Ditto, but I do browse full screen most of the time. I like the room for tabs at the top but find fluid sites to be annoying to read with lines of text that run on forever. I'd have to think that anyone arguing for fluid sites prolly runs at less than 1600 (or in a non-maximized window).
I also find the ones with fixed width content and a background that stretches to look better and be more readable than fully fluid sites (which I realize is the oposite of what hockey said in the third post).
Posted: Wed Oct 25, 2006 2:32 am
by shoebappa
matthijs wrote:Also, for many "portal-like" sites with loads of info I think fluid works better because the page needs the space.
Absolutely and most things with columns of content, or anything you want to cram as much sectionalized content into. For an article or a forum, it just makes for long, harder to read lines. Though here when we have code examples line wrapping would suck.
Posted: Wed Oct 25, 2006 3:02 am
by CoderGoblin
As has previously been said a lot depends on the content. I think there is an acceptance that about x words per line (I seem to remember 12 but cannot really remember hence I wrote x) brings the most impact to the text, hence newspaper column format.
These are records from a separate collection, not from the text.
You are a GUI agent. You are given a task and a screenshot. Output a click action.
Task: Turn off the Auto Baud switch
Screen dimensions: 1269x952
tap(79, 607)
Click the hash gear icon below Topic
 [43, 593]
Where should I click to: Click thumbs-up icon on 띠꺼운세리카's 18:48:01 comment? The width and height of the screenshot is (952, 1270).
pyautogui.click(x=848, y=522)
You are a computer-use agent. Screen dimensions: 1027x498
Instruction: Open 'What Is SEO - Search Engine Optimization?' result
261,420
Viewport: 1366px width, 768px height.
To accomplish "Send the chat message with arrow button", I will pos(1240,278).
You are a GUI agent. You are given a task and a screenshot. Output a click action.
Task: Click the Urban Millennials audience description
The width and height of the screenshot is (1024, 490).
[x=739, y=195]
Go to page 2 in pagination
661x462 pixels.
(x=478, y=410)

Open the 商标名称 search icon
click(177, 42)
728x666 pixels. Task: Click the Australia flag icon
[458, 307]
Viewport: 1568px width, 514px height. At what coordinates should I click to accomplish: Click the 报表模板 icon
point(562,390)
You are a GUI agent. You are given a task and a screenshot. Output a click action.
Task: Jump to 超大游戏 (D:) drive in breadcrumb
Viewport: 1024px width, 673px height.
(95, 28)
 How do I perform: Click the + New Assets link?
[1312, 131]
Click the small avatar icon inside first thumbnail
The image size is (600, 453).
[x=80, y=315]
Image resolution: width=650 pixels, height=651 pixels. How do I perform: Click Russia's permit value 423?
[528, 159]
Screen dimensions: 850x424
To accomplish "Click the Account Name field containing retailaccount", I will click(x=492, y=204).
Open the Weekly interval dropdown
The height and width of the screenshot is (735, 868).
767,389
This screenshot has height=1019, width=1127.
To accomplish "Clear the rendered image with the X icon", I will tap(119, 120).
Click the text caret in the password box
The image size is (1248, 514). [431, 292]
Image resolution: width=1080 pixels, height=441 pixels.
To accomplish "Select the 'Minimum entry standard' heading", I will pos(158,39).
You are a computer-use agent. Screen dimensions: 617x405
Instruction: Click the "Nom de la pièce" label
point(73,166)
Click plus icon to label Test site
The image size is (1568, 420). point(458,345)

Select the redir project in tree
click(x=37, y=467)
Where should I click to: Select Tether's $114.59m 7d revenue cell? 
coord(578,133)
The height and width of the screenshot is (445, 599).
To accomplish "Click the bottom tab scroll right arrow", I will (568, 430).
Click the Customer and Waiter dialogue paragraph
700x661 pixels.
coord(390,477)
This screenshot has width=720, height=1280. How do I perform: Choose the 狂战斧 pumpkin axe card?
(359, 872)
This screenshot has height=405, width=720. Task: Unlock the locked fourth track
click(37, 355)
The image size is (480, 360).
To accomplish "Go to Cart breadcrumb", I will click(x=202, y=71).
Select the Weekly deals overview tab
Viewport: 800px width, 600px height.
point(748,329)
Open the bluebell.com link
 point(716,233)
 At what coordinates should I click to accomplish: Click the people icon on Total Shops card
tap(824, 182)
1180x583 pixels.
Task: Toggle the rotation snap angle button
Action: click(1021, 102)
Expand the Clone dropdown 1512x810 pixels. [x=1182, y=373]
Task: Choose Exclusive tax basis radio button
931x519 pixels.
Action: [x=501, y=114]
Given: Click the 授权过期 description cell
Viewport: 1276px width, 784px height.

If you have pages of short informational blocks, such as "free ads", they look horrible going all across the screen. One alternative is to place them in columns which works well but too many columns tends again to be distracting, so I would tend to go fixed width. I also find pages where you do not have anything else on the side columns (menus, adverts etc) tend to look better fixed width.
Where you have distinctly separate "columns" (menus left/right, content main column) or similar fluid contents can look better.